• _Requirements_
- A) According to the article on Australia's stage three tax cuts, how much in additional tax cuts did the Morrison government's 2019 budget add to stage three?
- B) Carry on the article about Australia's stage three tax cuts from the point at which it ends.

• _Page extract_
= Stage three tax cuts =

Policy by the Australian Government

The stage three tax cuts are a taxation policy overseen by the Australian Government, that came into effect on 1 July 2024. Originally forming the third and last stage of the Turnbull government's personal income tax reforms, stage three was altered in the Morrison government's 2019 budget to include an additional $90 billion of tax cuts.

Stage three has been the subject of significant political discussion and controversy in Australian politics, and has been used as a wedge issue. During the 2022 Australian federal election campaign, the Coalition and Australian Labor Party both stated their full support for retaining stage three, whereas the Australian Greens and several independent MPs argued for its modification or abolition. In January 2024, the Albanese government announced modifications to stage three that reduced the overall cost and gave larger cuts to individuals earning under $200,000.

== Timeline ==

=== 2018 ===
The original suite of tax cuts were legislated by the Turnbull government as the Treasury Laws Amendment (Personal Income Tax Plan) Bill 2018. Stage three was set to take place on 1 July 2024.

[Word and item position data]
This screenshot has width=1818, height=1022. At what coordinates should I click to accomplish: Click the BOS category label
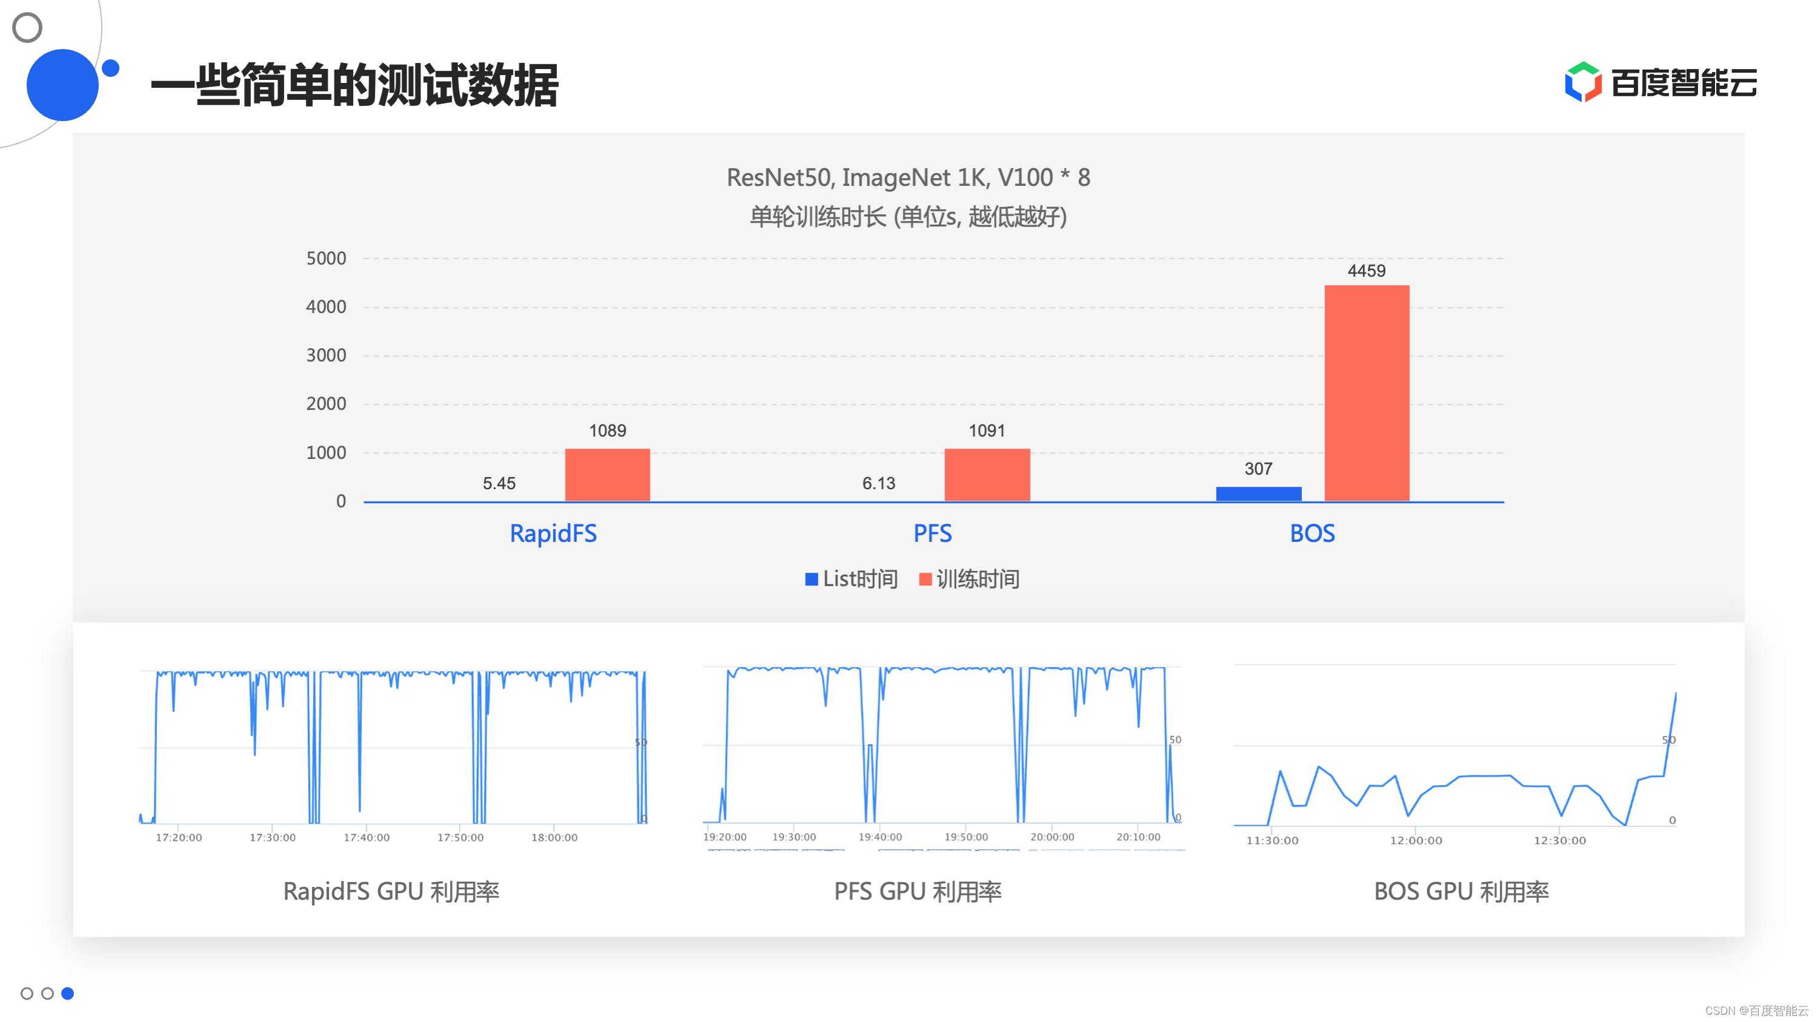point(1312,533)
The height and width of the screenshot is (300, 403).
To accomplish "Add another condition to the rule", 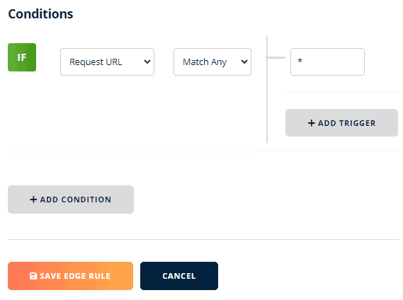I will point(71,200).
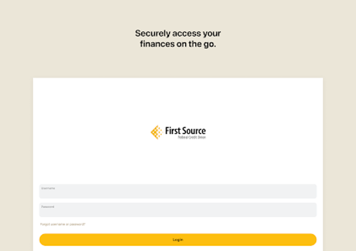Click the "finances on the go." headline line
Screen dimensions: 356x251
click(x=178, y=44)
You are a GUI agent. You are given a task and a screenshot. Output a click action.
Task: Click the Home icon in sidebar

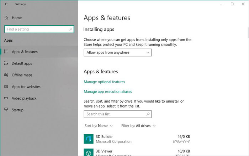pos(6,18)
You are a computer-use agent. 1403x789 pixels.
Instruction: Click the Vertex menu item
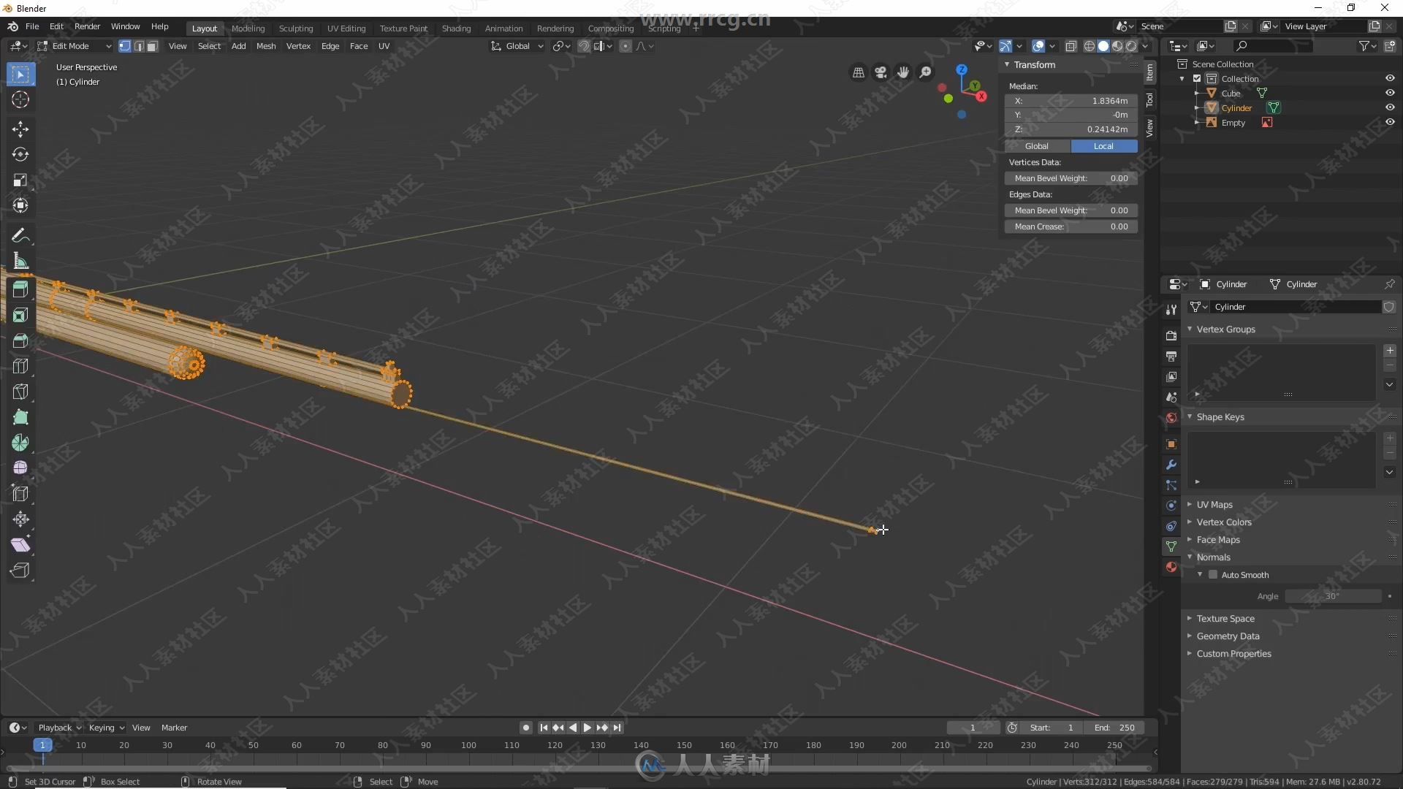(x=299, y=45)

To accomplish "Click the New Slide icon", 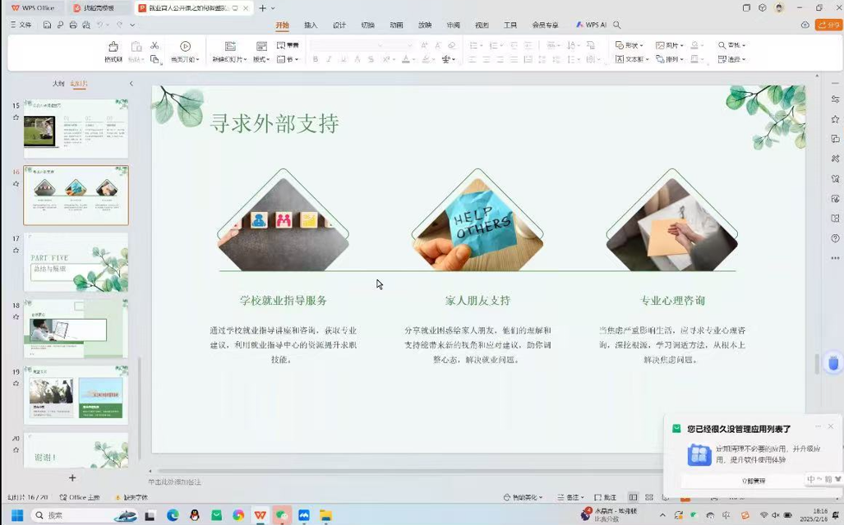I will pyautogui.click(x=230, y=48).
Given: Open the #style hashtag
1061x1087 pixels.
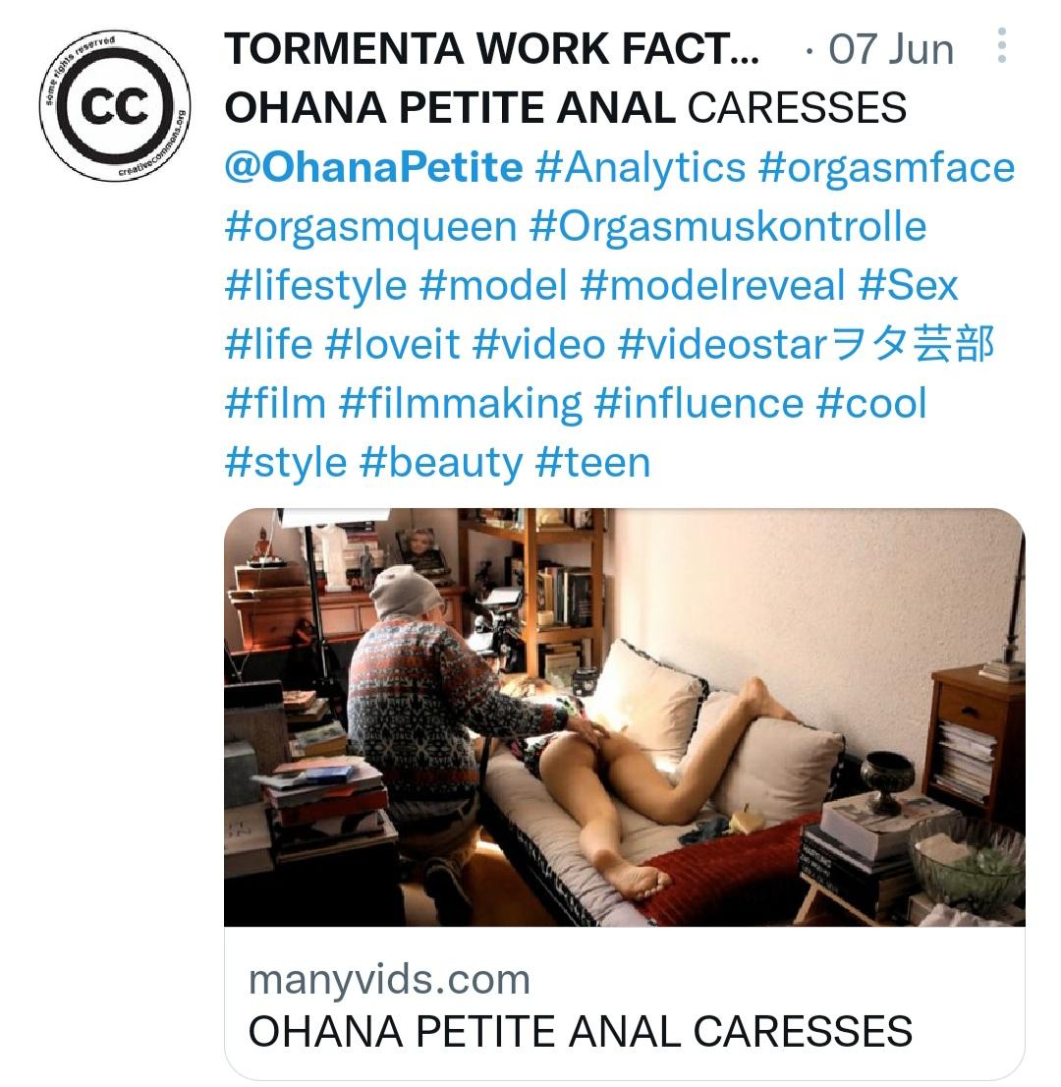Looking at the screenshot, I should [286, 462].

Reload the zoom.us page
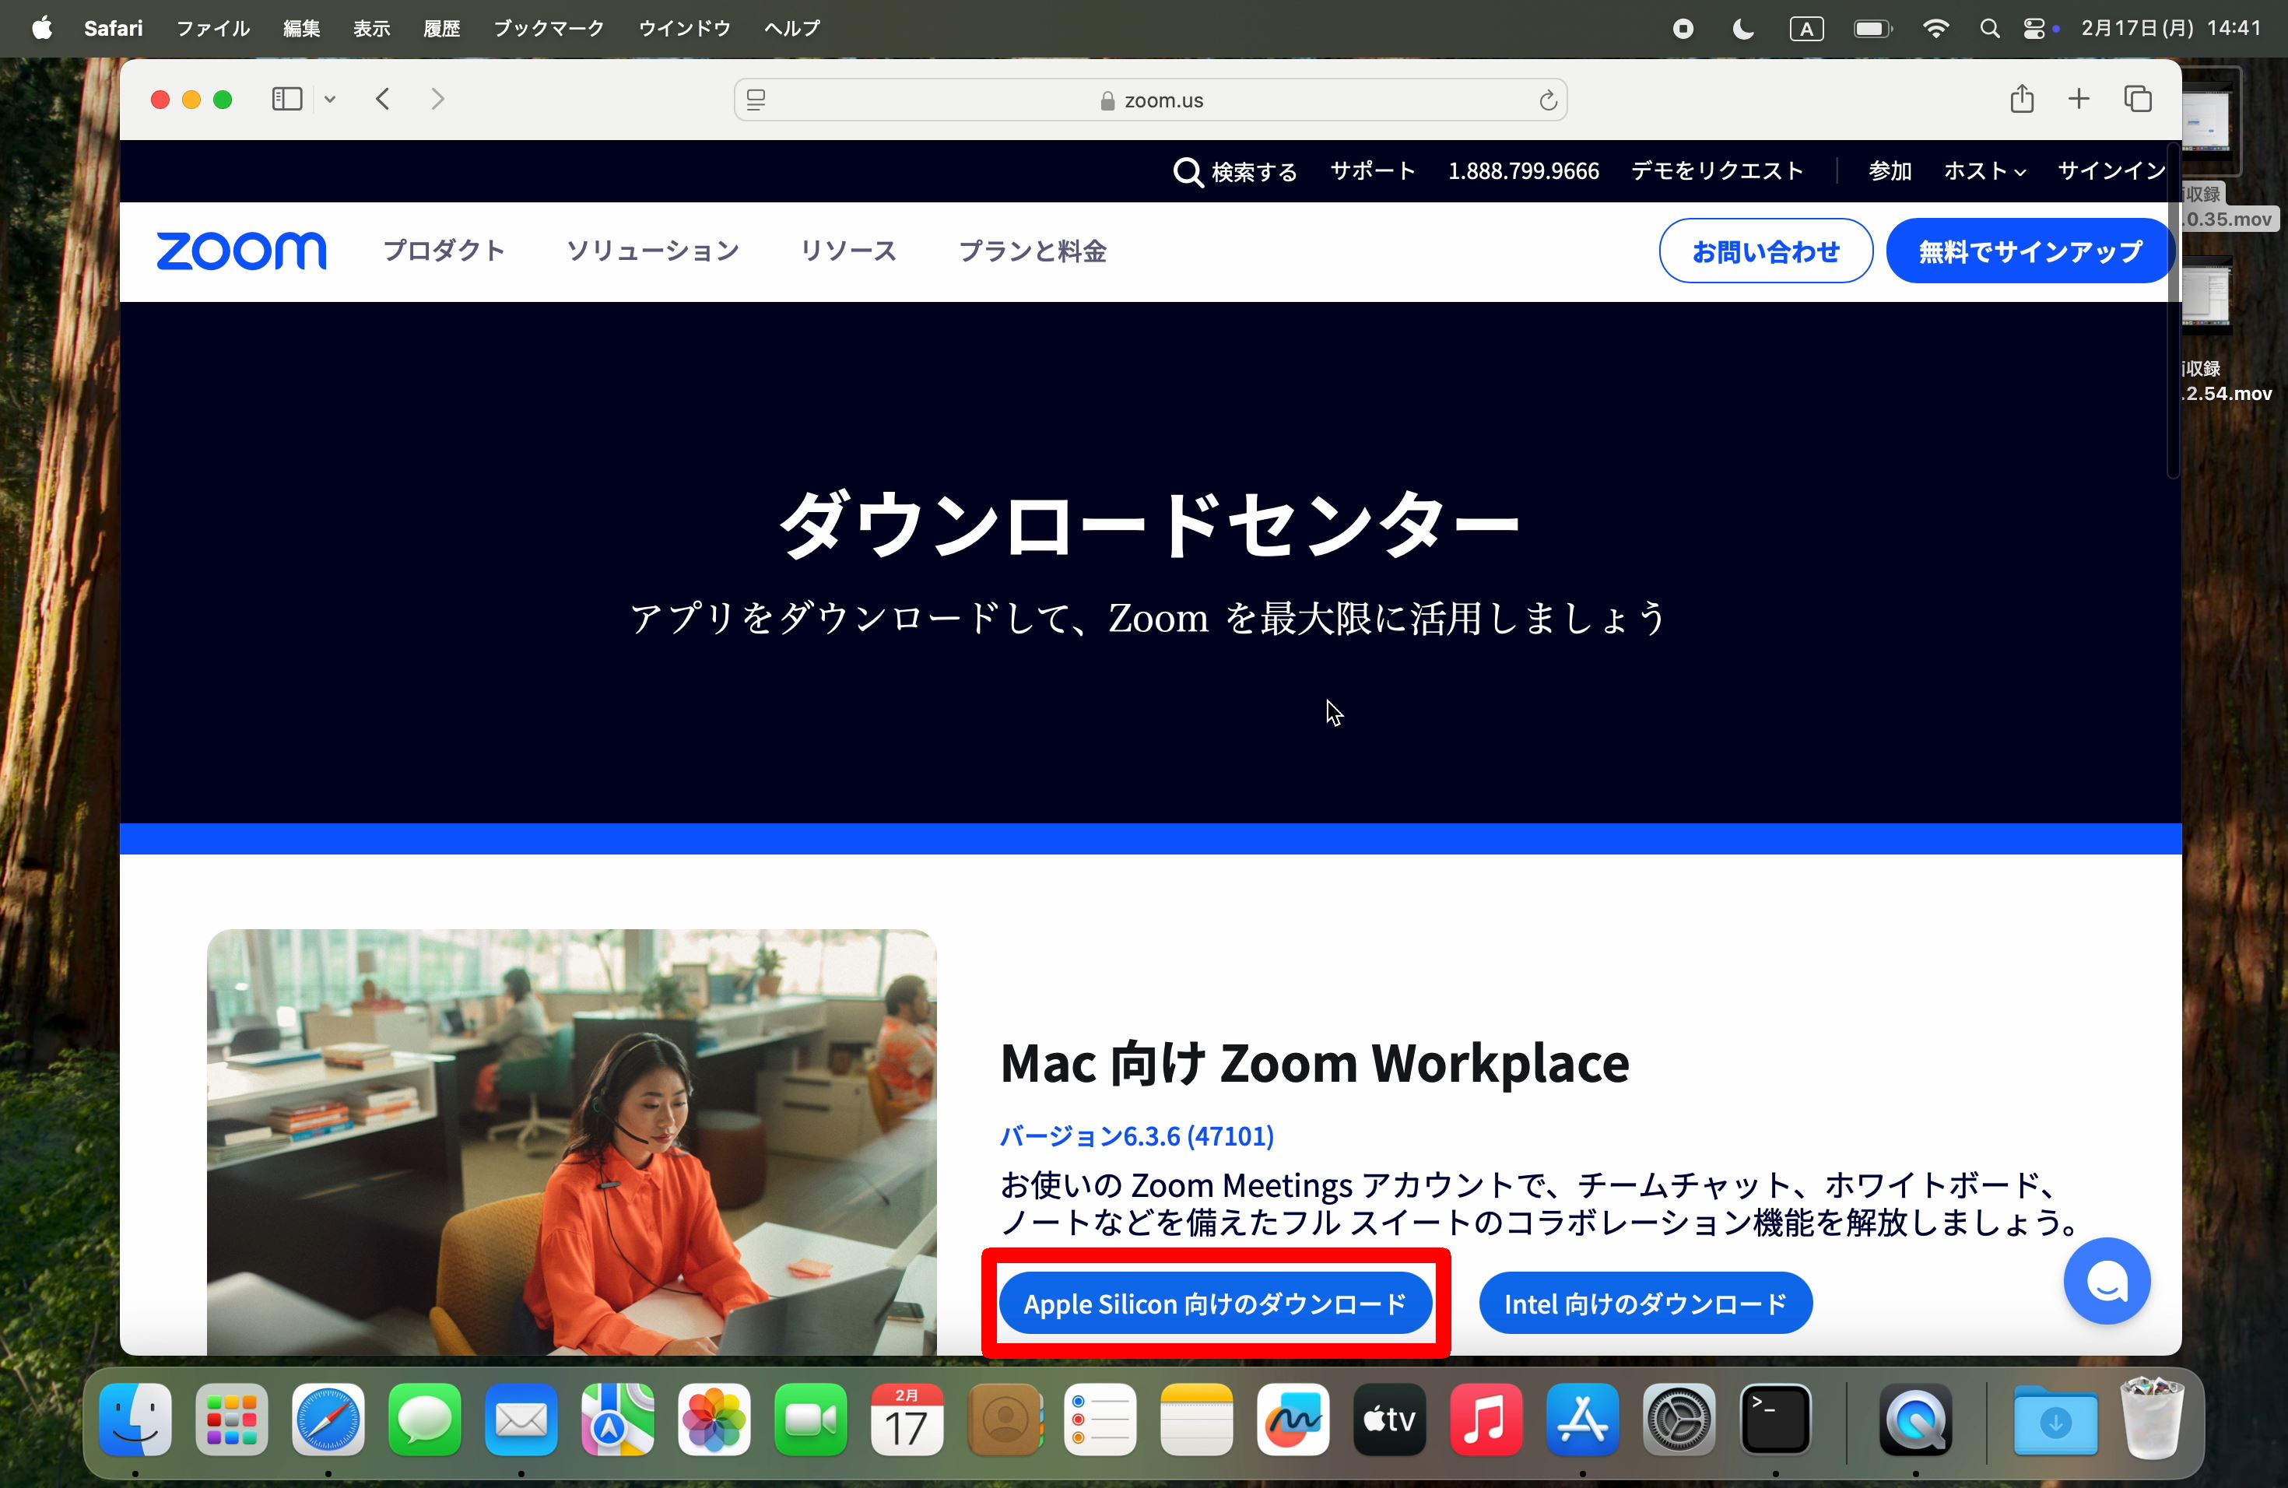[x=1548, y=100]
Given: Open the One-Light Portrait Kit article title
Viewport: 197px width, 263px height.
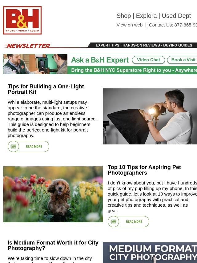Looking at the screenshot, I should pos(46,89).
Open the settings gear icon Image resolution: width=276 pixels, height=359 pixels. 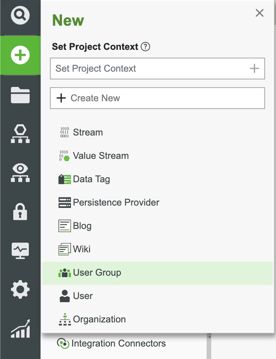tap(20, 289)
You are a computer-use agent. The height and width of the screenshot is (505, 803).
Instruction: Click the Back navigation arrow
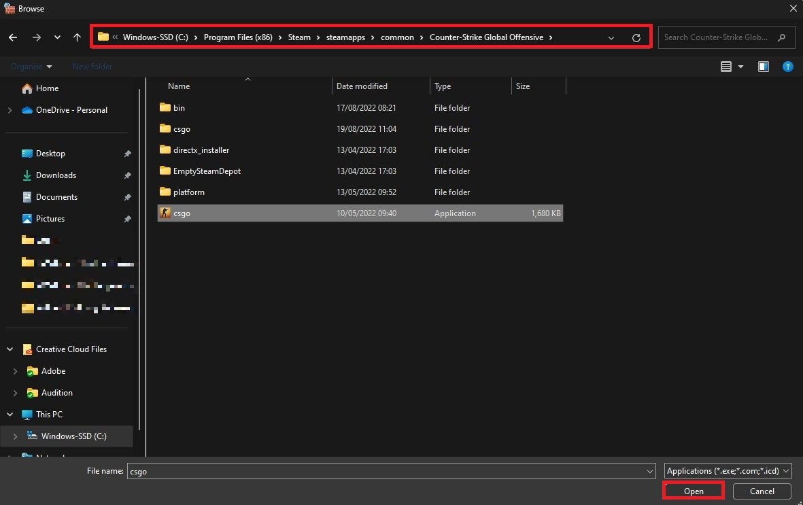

• _Answers to each task_
- A) An additional $90 billion of tax cuts.

- B)
All three stages were part of the same legislation, with Treasurer Scott Morrison stating this was done to provide "certainty".

Following amendments, the final legislation passed the House of Representatives with the support of the Coalition, Bob Katter and independent MP Julia Banks. The bill was opposed by Labor, the Greens and two independents; Cathy McGowan and Andrew Wilkie.

== 2019 ==
In the lead-up to the 2019 federal election, Labor made a number of criticisms of stage three. Shadow treasurer Chris Bowen stated in April 2019 that it was "neither fair nor responsible to lock in billions of dollars of tax giveaways that disproportionately benefit a relative few - and so far into the future”. Shadow finance minister Jim Chalmers stated that "the last stage of tax cuts can only be funded by budget cuts".

Following the Morrison government's victory at the federal election on 18 May, treasurer Josh Frydenberg handed down his budget. In it, the stage three tax cuts were modified to cut taxes by a further A$90 billion. This change brought the total cost of stage three to A$254 billion over the 2024-2034 period.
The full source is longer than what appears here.